- EXCERPT TO READ -

--- START ---

Wednesday, January 12, 2011

Def Leppard: NAMM jam with former Arkansas Governor

NAMM can make for some strange musical bedfellows.

Take former Arkansas Gov. Mike Huckabee on bass jamming with Def Leppard rocker Phil Collen on lead guitar, for example.

The two were on hand at the Anaheim Convention Center on Wednesday to kick off the 2011 NAMM Show, a massive music-products convention that runs through Sunday.

The Orange County Register reports the 2011 NAMM Show is the largest music trade show in America, with more than 80,000 attendees and more than 1,500 exhibitors traveling from more than 100 countries. The private convention which runs through Sunday, features the music industry's newest musical instruments and state-of-the-art technologies.

"This is like musicians' heaven," Huckabee said as he toured several booths showing off everything from neon glowing guitar strings to the latest in iPhone apps that act as a full recording studio.

--- END ---

- Collected data entries -
--- START ---

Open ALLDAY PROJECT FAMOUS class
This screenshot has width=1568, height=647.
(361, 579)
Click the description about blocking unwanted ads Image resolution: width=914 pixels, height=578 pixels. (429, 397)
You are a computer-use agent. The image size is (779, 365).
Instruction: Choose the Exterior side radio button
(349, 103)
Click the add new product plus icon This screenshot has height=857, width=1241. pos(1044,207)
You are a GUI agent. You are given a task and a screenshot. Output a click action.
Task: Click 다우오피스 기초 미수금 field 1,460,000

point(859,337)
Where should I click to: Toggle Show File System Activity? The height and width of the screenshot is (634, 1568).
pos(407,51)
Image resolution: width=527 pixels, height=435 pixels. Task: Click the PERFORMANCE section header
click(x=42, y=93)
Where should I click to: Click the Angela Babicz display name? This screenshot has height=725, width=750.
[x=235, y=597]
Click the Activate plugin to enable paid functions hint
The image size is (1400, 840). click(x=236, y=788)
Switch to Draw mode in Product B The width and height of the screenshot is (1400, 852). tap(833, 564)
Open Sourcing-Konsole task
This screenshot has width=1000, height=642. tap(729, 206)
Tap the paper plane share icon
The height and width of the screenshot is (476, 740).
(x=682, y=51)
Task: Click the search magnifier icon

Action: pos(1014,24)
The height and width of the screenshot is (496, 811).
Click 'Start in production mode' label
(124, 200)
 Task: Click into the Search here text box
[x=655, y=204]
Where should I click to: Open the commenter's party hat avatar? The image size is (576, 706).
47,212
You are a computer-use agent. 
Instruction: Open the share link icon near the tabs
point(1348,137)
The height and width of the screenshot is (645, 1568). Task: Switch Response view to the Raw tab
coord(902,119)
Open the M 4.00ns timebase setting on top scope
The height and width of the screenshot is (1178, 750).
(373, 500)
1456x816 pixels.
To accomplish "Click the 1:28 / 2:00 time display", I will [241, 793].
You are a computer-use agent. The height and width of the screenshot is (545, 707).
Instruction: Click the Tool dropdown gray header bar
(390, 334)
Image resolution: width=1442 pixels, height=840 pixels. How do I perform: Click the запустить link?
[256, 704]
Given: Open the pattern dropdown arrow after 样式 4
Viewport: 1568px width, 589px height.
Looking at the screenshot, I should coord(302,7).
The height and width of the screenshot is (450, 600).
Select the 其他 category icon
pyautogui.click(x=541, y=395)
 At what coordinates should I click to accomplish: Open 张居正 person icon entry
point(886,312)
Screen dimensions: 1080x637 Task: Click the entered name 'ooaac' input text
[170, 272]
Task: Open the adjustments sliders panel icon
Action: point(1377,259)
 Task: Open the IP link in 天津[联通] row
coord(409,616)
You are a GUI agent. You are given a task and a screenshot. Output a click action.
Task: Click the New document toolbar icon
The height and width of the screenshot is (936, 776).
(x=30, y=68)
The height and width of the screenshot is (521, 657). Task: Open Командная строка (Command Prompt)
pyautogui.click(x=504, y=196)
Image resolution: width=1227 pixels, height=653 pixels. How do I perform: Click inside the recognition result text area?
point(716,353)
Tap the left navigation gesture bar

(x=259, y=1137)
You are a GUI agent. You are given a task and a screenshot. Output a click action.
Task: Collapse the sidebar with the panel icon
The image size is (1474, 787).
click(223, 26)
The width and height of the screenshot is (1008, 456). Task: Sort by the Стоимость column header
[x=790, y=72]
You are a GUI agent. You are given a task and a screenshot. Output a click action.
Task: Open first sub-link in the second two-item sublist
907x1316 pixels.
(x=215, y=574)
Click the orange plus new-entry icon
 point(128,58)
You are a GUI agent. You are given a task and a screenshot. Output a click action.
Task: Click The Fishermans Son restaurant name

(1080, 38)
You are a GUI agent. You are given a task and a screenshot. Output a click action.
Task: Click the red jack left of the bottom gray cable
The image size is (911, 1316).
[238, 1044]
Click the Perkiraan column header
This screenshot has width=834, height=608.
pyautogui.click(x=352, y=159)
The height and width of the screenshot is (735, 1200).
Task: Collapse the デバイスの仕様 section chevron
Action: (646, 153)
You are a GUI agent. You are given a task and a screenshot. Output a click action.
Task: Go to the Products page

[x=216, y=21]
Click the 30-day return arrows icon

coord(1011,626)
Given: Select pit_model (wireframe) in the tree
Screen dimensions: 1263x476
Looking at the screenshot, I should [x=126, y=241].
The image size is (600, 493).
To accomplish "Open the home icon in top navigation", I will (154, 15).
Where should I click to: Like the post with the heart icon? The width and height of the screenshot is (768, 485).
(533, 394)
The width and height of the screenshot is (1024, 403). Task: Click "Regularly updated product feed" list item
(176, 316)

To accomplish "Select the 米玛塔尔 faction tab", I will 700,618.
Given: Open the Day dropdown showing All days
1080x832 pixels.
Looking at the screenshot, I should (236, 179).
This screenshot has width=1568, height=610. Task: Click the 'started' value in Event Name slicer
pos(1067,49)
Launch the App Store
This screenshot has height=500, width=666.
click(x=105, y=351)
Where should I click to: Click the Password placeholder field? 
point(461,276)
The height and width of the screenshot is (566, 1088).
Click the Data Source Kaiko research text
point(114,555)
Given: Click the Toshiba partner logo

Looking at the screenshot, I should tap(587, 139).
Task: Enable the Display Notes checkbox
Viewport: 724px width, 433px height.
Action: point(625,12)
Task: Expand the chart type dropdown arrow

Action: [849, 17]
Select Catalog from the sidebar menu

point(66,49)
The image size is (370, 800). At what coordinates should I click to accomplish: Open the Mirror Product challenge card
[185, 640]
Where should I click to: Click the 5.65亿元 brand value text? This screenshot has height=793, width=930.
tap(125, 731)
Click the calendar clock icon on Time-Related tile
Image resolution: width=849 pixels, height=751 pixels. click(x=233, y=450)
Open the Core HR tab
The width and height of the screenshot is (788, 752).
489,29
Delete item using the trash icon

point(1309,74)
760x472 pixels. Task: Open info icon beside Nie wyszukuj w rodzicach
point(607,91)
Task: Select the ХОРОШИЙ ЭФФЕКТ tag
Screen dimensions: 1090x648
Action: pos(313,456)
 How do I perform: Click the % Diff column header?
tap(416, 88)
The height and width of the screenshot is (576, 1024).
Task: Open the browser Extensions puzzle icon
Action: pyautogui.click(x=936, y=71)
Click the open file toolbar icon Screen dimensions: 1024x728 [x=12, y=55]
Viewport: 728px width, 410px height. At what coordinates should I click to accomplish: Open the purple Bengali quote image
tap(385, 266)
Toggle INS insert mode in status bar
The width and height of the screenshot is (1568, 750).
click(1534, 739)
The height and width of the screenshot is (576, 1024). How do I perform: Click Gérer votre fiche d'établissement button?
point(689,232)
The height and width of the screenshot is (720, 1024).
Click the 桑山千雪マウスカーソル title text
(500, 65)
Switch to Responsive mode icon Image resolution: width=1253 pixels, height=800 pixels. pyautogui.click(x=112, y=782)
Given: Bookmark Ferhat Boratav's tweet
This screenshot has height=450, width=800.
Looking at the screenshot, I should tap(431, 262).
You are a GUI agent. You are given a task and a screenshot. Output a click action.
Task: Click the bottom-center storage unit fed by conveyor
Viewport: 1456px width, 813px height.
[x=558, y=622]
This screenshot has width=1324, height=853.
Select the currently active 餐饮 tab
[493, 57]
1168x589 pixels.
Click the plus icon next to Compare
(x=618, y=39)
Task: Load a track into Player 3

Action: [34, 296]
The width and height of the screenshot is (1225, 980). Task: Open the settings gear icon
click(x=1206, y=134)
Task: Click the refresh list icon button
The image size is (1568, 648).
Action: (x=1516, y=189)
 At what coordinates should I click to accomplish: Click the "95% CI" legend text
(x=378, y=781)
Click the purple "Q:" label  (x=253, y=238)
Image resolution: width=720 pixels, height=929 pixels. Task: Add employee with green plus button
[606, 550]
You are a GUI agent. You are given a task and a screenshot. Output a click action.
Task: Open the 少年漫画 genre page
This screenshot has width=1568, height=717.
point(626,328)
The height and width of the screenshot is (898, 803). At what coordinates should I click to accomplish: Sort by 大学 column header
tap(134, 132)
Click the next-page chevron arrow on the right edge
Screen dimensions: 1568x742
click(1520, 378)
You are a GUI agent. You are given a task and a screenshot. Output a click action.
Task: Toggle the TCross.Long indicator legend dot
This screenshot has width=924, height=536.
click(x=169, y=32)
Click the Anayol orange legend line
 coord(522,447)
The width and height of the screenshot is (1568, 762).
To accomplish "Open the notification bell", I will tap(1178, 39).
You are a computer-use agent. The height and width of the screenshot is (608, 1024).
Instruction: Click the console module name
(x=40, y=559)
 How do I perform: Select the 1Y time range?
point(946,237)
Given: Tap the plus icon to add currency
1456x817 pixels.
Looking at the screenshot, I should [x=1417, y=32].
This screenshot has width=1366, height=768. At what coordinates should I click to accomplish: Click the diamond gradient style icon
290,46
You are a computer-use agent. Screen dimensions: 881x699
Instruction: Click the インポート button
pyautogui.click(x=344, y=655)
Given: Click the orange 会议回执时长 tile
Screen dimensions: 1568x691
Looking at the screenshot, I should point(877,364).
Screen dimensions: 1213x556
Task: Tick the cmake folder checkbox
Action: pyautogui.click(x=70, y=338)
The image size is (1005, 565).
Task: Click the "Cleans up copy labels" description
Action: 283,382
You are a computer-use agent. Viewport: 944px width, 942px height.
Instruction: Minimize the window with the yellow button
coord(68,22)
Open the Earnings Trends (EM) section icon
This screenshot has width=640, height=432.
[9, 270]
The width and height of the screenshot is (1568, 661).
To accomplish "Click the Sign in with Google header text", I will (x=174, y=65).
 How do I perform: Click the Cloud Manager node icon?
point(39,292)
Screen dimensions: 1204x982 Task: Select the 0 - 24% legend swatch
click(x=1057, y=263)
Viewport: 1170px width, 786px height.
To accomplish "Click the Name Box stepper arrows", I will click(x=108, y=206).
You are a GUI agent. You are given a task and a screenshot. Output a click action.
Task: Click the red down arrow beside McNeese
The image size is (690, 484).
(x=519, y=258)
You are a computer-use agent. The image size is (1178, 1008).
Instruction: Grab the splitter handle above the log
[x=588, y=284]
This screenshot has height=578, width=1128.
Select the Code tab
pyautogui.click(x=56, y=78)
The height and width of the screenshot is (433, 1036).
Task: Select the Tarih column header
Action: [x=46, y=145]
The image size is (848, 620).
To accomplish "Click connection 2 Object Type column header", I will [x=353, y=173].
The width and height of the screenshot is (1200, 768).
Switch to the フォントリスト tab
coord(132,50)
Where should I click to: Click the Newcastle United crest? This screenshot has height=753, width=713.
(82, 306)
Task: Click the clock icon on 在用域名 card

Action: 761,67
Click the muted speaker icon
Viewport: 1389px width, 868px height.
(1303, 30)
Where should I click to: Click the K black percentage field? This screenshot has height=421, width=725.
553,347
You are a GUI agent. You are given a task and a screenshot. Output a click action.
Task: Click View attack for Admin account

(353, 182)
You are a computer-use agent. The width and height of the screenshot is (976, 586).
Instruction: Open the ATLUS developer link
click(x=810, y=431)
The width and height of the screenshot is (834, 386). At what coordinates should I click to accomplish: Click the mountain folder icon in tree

--- END ---

- TASKS -
1. Reproduce verbatim the stretch of the NAMM Show article from "The two were" through "runs through Sunday.".
2. In the NAMM Show article, where was the 2011 NAMM Show held?

- EXERCISE RESPONSES -
1.
The two were on hand at the Anaheim Convention Center on Wednesday to kick off the 2011 NAMM Show, a massive music-products convention that runs through Sunday.

2. The Anaheim Convention Center